You can follow a path.
Or you can blaze a trail.
IN 2001, recruitment advertising was all the same.
Deadly dull print ads stuck together in serried ranks at the back of a newspaper, neat as pins and even less interesting.
The only thing they had going for them was that you had to read them if you were looking for work as online job boards hadn’t been invented.
As a result, employers were held to ransom by newspapers charging up to 7 times normal run of paper rates for recruitment space.
And agencies were happy to churn out insipid copy week in, week out, in exchange for fat commission payments.
Against this background, the 60 Watters were delighted to receive a phone call and an invite to dinner from our client, Iain Graham of Graham Technology.
Over copious quantities of Chateaubriand and Chateauneuf du Pape, he outlined his plan.
“I want a recruitment campaign like no other. I want ads that shock, offend and entertain. I want to generate acres of PR. And to cap it all, I want to hire the best people out there.”

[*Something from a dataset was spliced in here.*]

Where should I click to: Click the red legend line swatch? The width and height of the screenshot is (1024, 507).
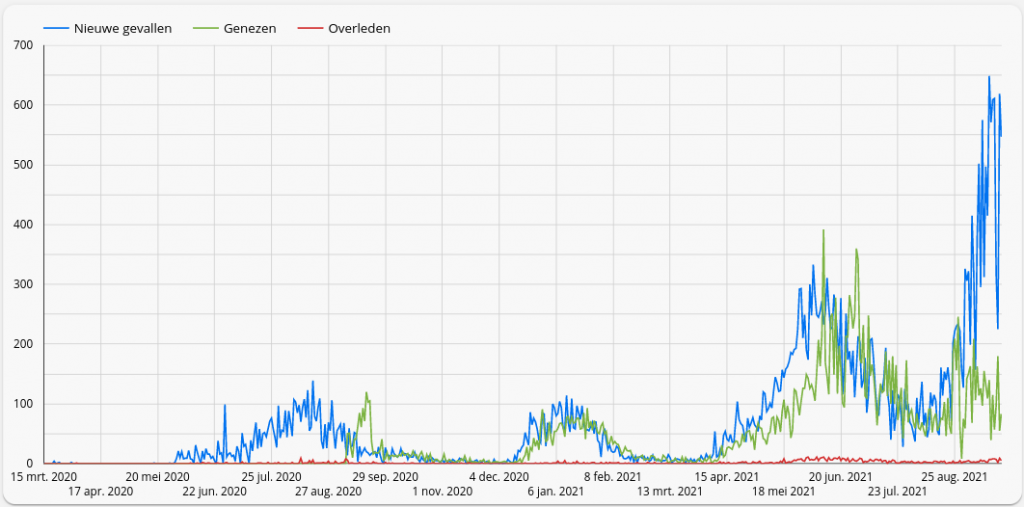click(x=310, y=28)
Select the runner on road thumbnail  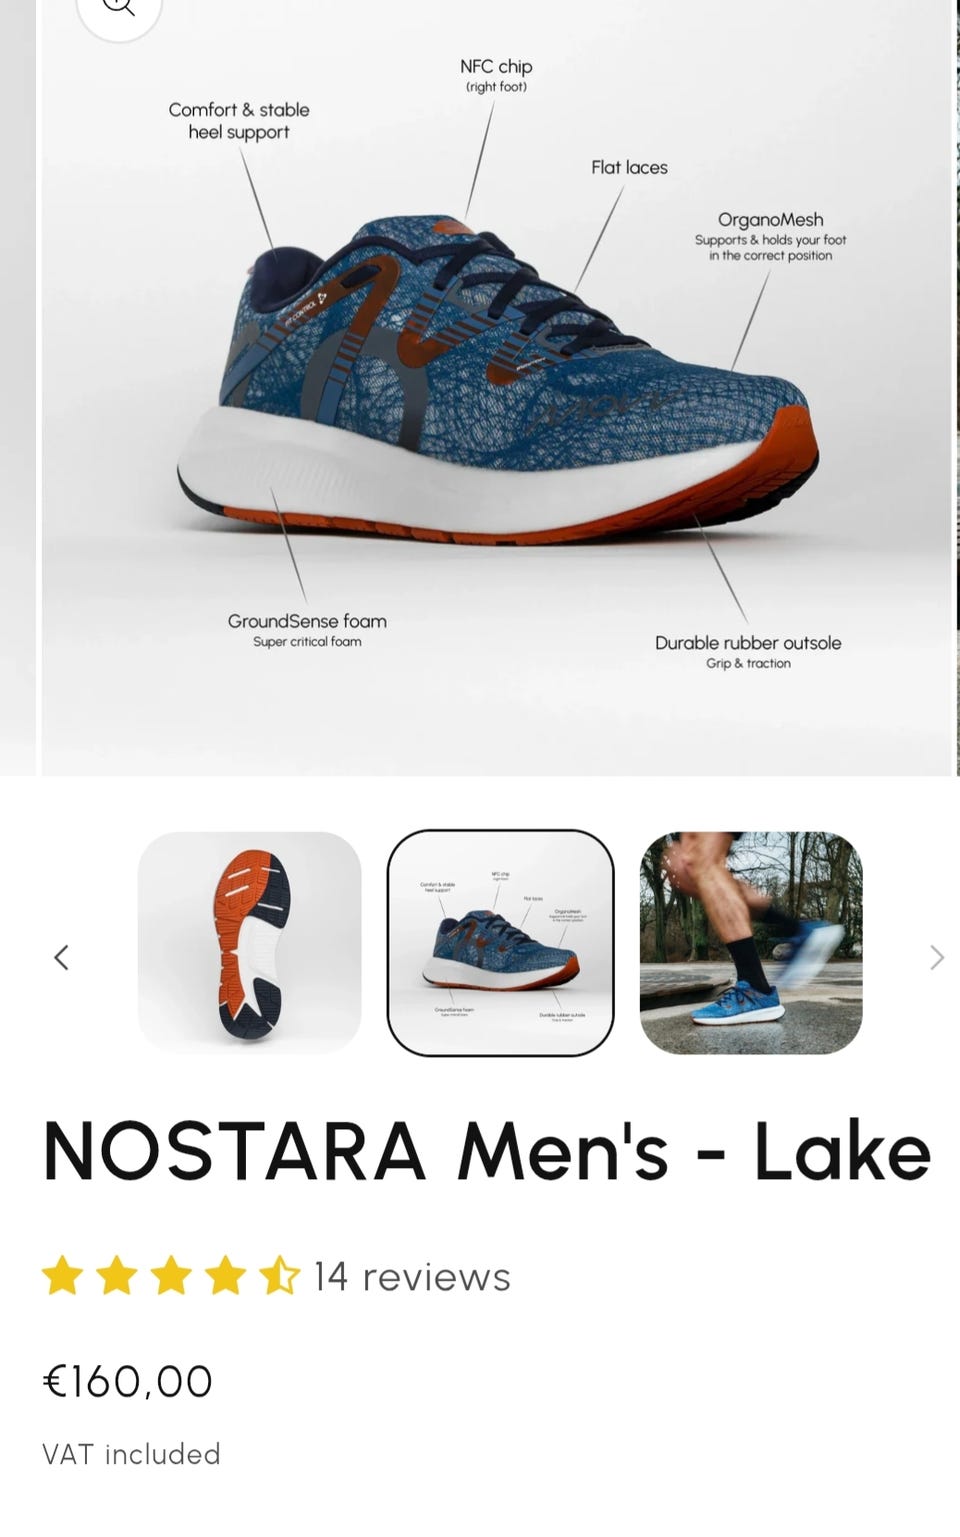click(x=751, y=942)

It was like showing a vermillion cloth to an uptight male cow. Egged on by the maverick, energetic perfectionist that was Iain Graham, we set to work creating our best recruitment campaign ever. It also happened to be the first such work.
The first ad questioned the sanity of an entire generation of soft-ware engineers. The second openly insulted the CEO himself.The third risked offending potential employees by calling them geeks and nerds. The fourth called for business development personnel from outer space.
And so it went on.
Meanwhile, a strange thing happened. People applying for jobs included compliments about the job ads:
First I would like to compliment whoever wrote the advert in the Herald, it is the most unusual, witty and accurate job description I have ever seen. Secondly, I would like to apply for the job. I attach my C.V. for your perusal.
Then people who weren’t even interested in the job advertised began to email:
I’m not actually applying for the position you have advertised in last week’s Herald. However, I just had to write you a wee message to say that reading your job advert is the first time I’ve ever laughed while reading a job advert in my life! It was so straight-forward and amusing that I actually wished I WAS a technical writer!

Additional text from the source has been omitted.